Identify and copy all lines of the material where the string "agent" is found.

============

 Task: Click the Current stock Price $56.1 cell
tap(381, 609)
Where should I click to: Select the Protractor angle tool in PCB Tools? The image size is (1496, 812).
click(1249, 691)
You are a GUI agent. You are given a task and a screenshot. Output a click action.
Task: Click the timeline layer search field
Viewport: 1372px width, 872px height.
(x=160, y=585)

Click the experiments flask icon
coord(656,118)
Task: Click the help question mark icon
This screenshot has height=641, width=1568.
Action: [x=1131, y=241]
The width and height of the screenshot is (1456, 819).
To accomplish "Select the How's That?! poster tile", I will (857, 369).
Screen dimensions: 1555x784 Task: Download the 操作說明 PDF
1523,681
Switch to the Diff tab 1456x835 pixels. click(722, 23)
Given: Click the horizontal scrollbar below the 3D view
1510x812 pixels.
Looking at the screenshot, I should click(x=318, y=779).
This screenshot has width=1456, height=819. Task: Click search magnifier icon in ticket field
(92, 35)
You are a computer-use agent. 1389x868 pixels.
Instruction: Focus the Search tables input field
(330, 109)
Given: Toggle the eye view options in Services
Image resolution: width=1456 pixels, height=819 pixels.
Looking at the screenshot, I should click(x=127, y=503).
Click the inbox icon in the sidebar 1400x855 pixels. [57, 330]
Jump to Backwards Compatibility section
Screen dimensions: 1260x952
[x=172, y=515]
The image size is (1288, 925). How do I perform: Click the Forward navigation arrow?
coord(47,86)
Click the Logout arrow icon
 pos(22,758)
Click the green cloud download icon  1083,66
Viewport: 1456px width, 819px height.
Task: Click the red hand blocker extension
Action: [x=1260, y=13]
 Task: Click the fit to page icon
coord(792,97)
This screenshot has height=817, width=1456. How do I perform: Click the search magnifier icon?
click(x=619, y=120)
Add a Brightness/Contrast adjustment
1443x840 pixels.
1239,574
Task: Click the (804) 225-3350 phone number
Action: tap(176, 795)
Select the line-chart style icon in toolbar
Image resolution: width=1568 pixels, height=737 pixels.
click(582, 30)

============

Task output |
You are a GUI agent. You are given a task and a screenshot. Output a click action.
You are a computer-use agent. 1389x868 pixels.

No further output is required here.